The Construction Leadership Council (CLC) today (20 April) published its Skills Plan for 2023 to support the net zero challenge and get young people into high-skilled, well-paid jobs. The Skills Plan is a cross industry collaboration.

In its new Skills Plan, CLC highlights how much the construction and built environment industry has to offer society, while providing solutions to short and long-term challenges in England.

Construction is a major engine of the UK economy, employing 2.7million people and contributing 8% output to the economy.

But it also faces a major skills shortage, with the Construction Industry Training Board (CITB) estimating an extra 225,000 workers will be required across the UK from 2023 – 2027.

To tackle this shortage, while supporting net zero goals, CLC’s Skills Plan focuses on four main priorities: culture change, routes into construction and built environment, competence and future skills.

This includes meeting employers’ demand for skilled workers, training and retaining people, ensuring competency, expanding the career appeal of construction and built environment, while also training experienced workers to become teachers.

As part of the Skills Plan, CLC has developed a range of projects for 2023-24, including:

The launch of a new competence approach to ensure there is an accepted, accredited definition of competence for all construction and built environment occupations.

Expansion of the new entrant apprenticeship brokerage service and introducing a new apprenticeship mentoring standard to increase apprenticeship starts, continuation and completions.

The launch of Phase 1 of the Career Pathway Hub, an online portal aimed at defining high value career pathways for net zero, digitalisation, smart construction and repair maintenance and improvement.
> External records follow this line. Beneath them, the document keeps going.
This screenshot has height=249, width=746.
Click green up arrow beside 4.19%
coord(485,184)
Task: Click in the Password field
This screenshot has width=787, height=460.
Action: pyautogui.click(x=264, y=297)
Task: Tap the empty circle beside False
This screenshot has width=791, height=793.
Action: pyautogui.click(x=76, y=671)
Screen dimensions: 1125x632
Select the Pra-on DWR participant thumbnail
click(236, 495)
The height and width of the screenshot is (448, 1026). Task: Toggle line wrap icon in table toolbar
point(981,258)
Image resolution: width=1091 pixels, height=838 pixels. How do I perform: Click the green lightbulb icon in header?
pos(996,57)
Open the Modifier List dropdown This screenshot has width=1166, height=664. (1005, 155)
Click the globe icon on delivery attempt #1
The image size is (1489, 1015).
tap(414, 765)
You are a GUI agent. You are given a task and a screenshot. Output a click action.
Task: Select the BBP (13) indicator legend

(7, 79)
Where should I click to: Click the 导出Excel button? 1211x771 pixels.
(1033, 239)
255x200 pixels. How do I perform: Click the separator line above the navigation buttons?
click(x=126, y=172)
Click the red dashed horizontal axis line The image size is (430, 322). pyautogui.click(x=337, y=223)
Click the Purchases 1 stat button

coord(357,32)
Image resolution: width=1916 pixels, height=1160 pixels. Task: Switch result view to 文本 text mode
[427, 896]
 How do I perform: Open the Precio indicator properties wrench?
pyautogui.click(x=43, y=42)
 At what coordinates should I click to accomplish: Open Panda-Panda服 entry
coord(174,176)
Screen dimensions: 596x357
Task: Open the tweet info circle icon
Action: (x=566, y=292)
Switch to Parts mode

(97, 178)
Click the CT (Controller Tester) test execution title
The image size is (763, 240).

A pilot scheme to give schoolchildren a chance to learn about a career in construction

Adrian Beckingham, CITB Strategy and Policy Director and Co-Chair of CLC People and Skills Network, said: “Construction will be at the forefront of arguably the biggest challenge – supporting the transition to net zero – which makes our industry a career of meaning and value.

“At the same time, we have a pressing need to attract and support new entrants into the industry.

“This new Skills Plan by CLC will tackle these challenges by creating opportunities to get young people into high-skilled, well-paid jobs, while encouraging workers to adopt modern, green skills across the globe.”

Nick Roberts, Chief Executive of Travis Perkins plc and Industry Sponsor of CLC People and Skills Network, said: “I’m looking forward to helping the whole of our industry support the CLC in the delivery of this plan.

“Partnering for skills is paramount. This means employers of all sizes investing in people, improving industry’s working culture and attracting new talent for future skills demand.”